======== 提示文 ========

即ち本発明のバックルは、少なくとも、基部材及び中板とから形成される枠体と、枠体に可動可能に連結された可動体を備えるバックルにおいて、バックルは少なくとも枠体と2つの可動体とを備えて成る両開き式であり、枠体は、基部材と中板とが一体成形されて形成されており、基部材の平面形状はアルファベットのH型となるように左右対称に成形され、基部材は、左右一対の2つの枠部材と、2つの枠部材を連結する中央に位置する梁により構成されていると共に、2つの枠部材及び梁は一体成形され、中板が梁の左右から1つずつ左右対称に伸長されていると共に、梁と一体成形され、基部材が円弧状に成形されていると共に、中板が基部材との接続部分から端部に向かうに従い逆方向に跳ね上がって曲面状に形成されて弾性変形し、中板の端部を挿通可能なように可動体に開口部が形成されていると共に、開口部の一端側は中板と接しており、中板の弾性変形により可動体の回転方向に弾性力が加わり、可動体が枠体に対して閉じられることで可動体に弾性力が加えられ、可動体が閉じた状態を保持することを特徴とする。

======== 元資料 ========

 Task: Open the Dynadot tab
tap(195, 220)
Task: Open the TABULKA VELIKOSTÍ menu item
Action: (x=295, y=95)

========

▶ _出題_:
バックルについての文章から、「即ち本発明のバックルは、少な」を含む語句で始まり「を保持することを特徴とする。」で終わる箇所を、一字も変えずに書き写して返すこと。

▶ _作業結果_:
即ち本発明のバックルは、少なくとも、基部材及び中板とから形成される枠体と、枠体に可動可能に連結された可動体を備えるバックルにおいて、バックルは少なくとも枠体と2つの可動体とを備えて成る両開き式であり、枠体は、基部材と中板とが一体成形されて形成されており、基部材の平面形状はアルファベットのH型となるように左右対称に成形され、基部材は、左右一対の2つの枠部材と、2つの枠部材を連結する中央に位置する梁により構成されていると共に、2つの枠部材及び梁は一体成形され、中板が梁の左右から1つずつ左右対称に伸長されていると共に、梁と一体成形され、基部材が円弧状に成形されていると共に、中板が基部材との接続部分から端部に向かうに従い逆方向に跳ね上がって曲面状に形成されて弾性変形し、中板の端部を挿通可能なように可動体に開口部が形成されていると共に、開口部の一端側は中板と接しており、中板の弾性変形により可動体の回転方向に弾性力が加わり、可動体が枠体に対して閉じられることで可動体に弾性力が加えられ、可動体が閉じた状態を保持することを特徴とする。